While many robotic accounts exploited the contentious atmosphere surrounding the NATO Leaders’ Meeting, portraying the events as evidence of institutional disarray, other bots asserted that NATO is growing increasingly aggressive. As the alliance proceeds with planned military exercises throughout continental Europe, bots on Twitter and VK accuse NATO of rehearsing a large-scale conflict with Russia.  

In this issue of Robotrolling, we also dug deeper into a sample of political pages amassed by a COE report on commercial social media manipulation in order to identify patterns in inauthentic activity on Facebook. Our findings suggest that the 2019 elections in Ukraine were the primary focus of actors willing to pay for inflated social media engagement and indicate that the Ukrainian and Russian information spaces are especially polluted by bots-for-hire. Accounts delivering political manipulation share several traits, which are expanded upon in the full report.

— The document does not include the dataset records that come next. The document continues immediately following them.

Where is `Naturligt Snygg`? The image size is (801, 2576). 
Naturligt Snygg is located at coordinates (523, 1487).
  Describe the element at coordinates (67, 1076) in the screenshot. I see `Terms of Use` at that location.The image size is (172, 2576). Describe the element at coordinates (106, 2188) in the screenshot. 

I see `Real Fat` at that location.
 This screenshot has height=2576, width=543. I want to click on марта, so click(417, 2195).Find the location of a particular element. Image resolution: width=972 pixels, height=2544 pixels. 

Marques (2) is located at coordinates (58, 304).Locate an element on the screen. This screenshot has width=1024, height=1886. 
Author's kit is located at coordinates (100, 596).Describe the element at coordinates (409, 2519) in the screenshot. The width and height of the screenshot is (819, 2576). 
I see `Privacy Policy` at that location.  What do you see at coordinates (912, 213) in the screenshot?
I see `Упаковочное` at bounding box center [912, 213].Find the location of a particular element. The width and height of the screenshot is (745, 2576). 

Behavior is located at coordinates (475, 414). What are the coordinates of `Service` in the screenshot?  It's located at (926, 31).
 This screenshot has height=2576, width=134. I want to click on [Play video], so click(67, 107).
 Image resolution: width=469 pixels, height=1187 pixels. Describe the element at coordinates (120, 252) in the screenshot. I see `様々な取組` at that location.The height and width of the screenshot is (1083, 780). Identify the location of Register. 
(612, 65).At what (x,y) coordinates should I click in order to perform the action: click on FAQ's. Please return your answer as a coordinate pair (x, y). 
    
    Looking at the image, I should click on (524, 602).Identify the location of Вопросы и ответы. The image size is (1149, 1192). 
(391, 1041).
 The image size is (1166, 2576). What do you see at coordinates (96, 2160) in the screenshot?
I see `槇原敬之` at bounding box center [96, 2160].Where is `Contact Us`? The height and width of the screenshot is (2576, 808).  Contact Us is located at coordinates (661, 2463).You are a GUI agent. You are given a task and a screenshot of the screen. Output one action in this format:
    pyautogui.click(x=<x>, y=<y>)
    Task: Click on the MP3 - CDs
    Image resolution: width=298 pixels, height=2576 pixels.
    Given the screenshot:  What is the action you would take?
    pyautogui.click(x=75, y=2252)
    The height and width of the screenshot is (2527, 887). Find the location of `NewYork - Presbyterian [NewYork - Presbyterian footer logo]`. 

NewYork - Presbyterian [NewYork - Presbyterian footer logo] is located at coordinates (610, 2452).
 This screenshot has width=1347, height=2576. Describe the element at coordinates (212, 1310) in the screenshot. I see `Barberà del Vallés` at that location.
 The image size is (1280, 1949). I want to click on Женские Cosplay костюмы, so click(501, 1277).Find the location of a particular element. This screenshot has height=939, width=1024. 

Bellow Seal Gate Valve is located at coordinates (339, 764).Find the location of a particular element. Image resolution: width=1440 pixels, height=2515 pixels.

As a new year of Robotrolling commences, we review trends that we have observed in VK groups over the past 18 months. We have observed a steady reduction in the proportion of content shared in communities dedicated to the so-called Novorossia region and the Donbass. Simultaneously, inauthentic content is increasingly being posted in community spaces such as private groups or pages. Though this trend may seem troubling, inaccessible communities account for less than 10% of content views on the platform.